Three-dimensional morphological imaging of human induced pluripotent stem cells by using low-coherence quantitative phase microscopy

Abstract

There is an increasing need for non-invasive imaging techniques in the field of stem cell research. Label-free techniques are the best choice for assessment of stem cells because the cells remain intact after imaging and can be used for further studies such as differentiation induction. To develop a high-resolution label-free imaging system, we have been working on a low-coherence quantitative phase microscope (LC-QPM). LC-QPM is a Linnik-type interference microscope equipped with nanometer-resolution optical-path-length control and capable of obtaining three-dimensional volumetric images. The lateral and vertical resolutions of our system are respectively 0.5 and 0.93 μm and this performance allows capturing sub-cellular morphological features of live cells without labeling. Utilizing LC-QPM, we reported on three-dimensional imaging of membrane fluctuations, dynamics of filopodia, and motions of intracellular organelles.
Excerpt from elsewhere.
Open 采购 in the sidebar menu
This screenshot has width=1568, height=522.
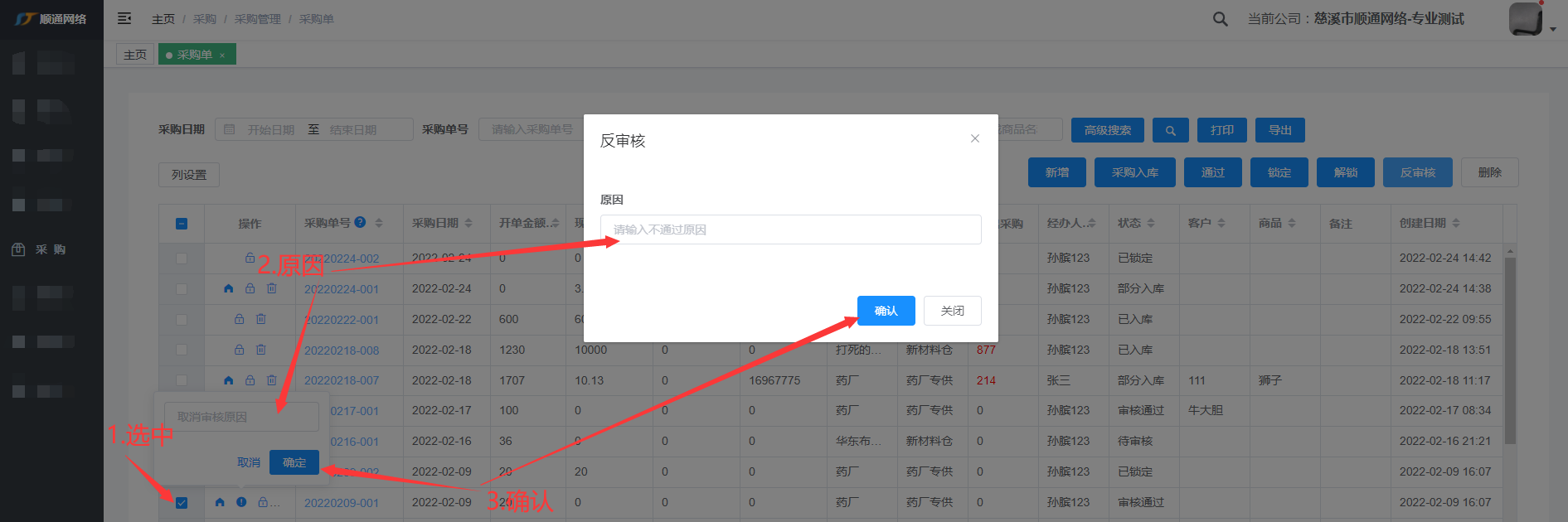[50, 249]

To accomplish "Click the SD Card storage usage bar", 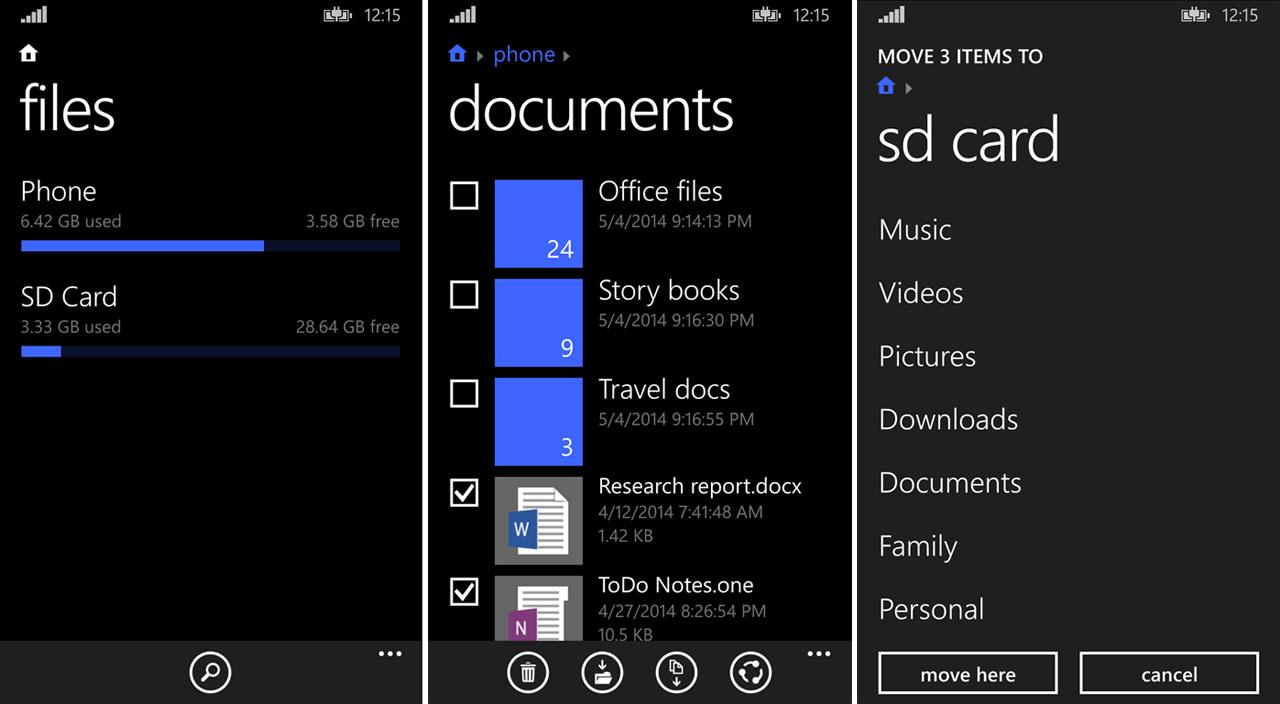I will (210, 351).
In this presentation, we report three-dimensional morphological imaging of human induced pluripotent stem cells (hiPS cells). Two groups of monolayer hiPS cell cultures were prepared so that one group was cultured in a suitable culture medium that kept the cells undifferentiated, and the other group was cultured in a medium supplemented with retinoic acid, which forces the stem cells to differentiate. The volumetric images of the 2 groups show distinctive differences, especially in surface roughness. We believe that our LC-QPM system will prove useful in assessing many other stem cell conditions.